At the conference, Brock, Hastie and several graduate students, presented “Promoting Academic Success Through Integrating Classroom Content in Physical Education.” The session provided significant professional development for K-6 physical educators in failing schools to assist in contributing to the mission of the school in promoting reading and math performance. For example, students can be instructed to perform (i) a bounce pass if an “even” number is read, or (ii) a chest pass if an “odd” number is read. Another activity is “tag” where students must correctly answer math problems or state capitals to be freed.
Other presentations included:
- “Children’s and Teachers’ Perceptions of an Autonomy-Supportive Climate” (Alice Buchanan, Ph.D.; Benjamin Miedema; Jerraco Johnson; Mary Rudisill, Ph.D.; Melissa Pangelinan, Ph.D.). Expanded on current research demonstrating that autonomy-supportive climates (ASC) improve children’s motor skills and competence by showing that children as well as teachers prefer the process of learning and teaching in ASC.
- “Pokemon Go or Gone? Using Apps to Promote Physical Activity” (Jeffery “Kurt” Ward, Nikki Hollett, Andy Stringfellow). Study results indicated that users were more motivated to play the game because they had a target to reach (i.e. catch all the Pokemon) and were more conscious of playing for fun rather than improving their fitness. Hence, Pokemon Go was effective in promoting physical activity, at least in the short term, by motivating users with a target or challenge.
- “Instruction Matters: Purposeful Reinforcement is Needed to Learn Motor Skills” (Jerraco Johnson, Peter Hastie, Ph.D.). In the four conditions in this study, in the first two the teacher focused feedback on motor skill learning. In the third condition, children teacher’s feedback reinforced physical activity, while the fourth participated in free play and received no formal instruction. Moto skill feedback appears to be extremely critical as the groups that received specific feedback pertaining to motor skills learned their skills better than the groups that received physical activity reinforcement or no instruction.

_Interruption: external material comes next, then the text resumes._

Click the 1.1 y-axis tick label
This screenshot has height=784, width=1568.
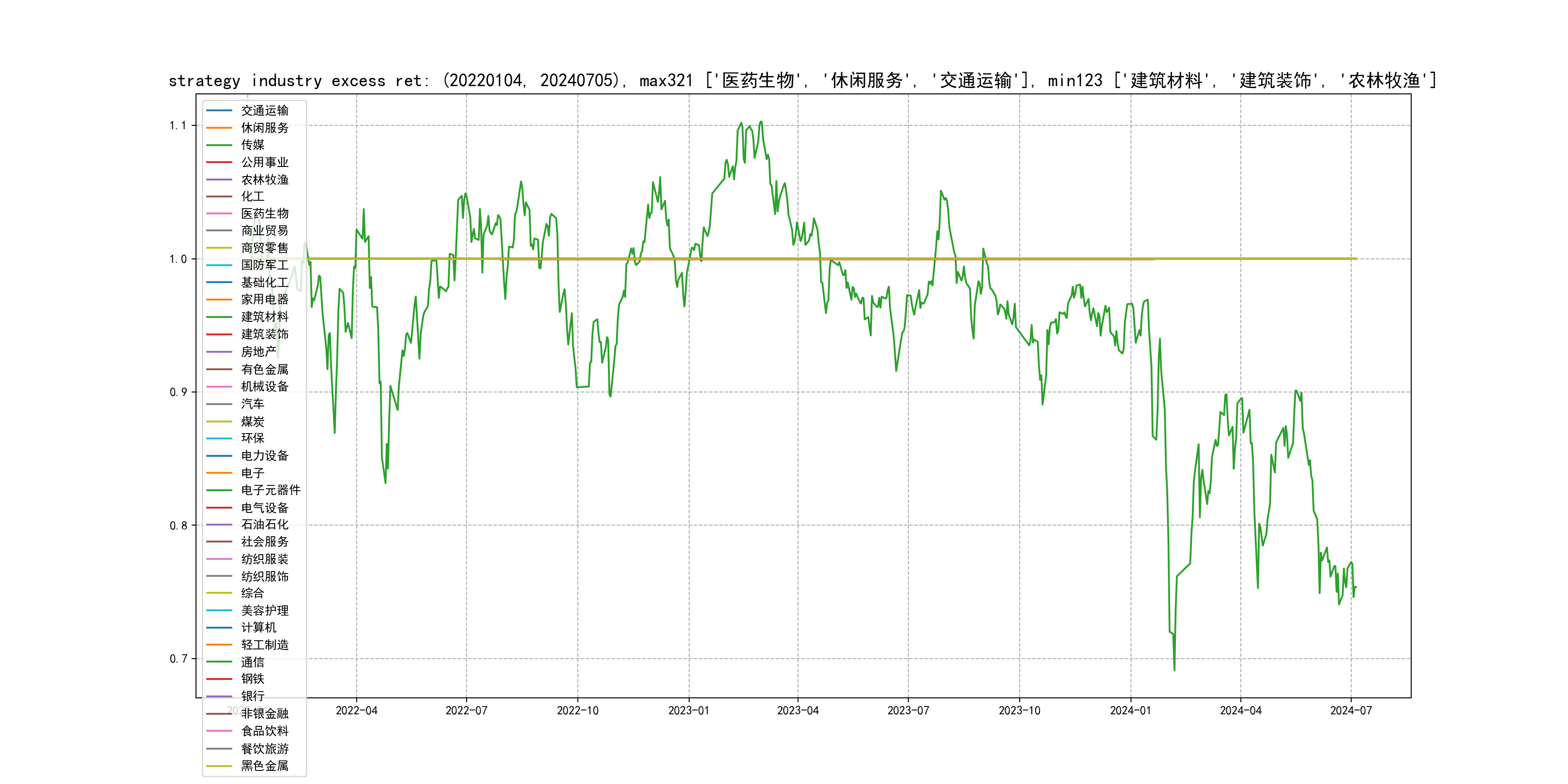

- “Implementing Flipped Pedagogy in Physical Education: Technological Strategy for Efficiency” (Jared Russell, Ph.D.); the Flipped Classroom Approach (FCA) is identified as an effective method to implement technology and create a student-centered learning environment. Findings revealed 95% of the students preferred online learning and 84% enjoyed and had a positive attitude about the course online components. Hence, fitness trackers and other smart devices could improve classroom dynamics, encourage communication, collaboration, and creativity among students in PE and Kinesiology.
- “Effect of a New Games Unit on Secondary Physical Education” (Nikki Hollett, Jessica Richards). Students (n = 40) participated in a 4 week New Games unit consisting of Trench Ball, Hyper Ball, Flicker Ball, and Wacky Scooter Ball. Additionally, students participated in a traditional games unit to compare differences. Data collection included an 8 item questionnaire and pedometers to measure physical activity. Results indicated physical activity significantly increased during the “New Games” unit, although no significant differences in enjoyment level were indicated.
The National Convention hosts 400 sessions featuring world-renowned speakers, honorees, athletes, and researchers. This year was the 133rd National Convention and the first ever “Shape Up Nashville – A Day of Play” event, a free health and wellness expo for all ages that was the finale of the Convention. The event was part of SHAPE’s “50 million Strong by 2029” campaign to put all children on the path to health and physical literacy.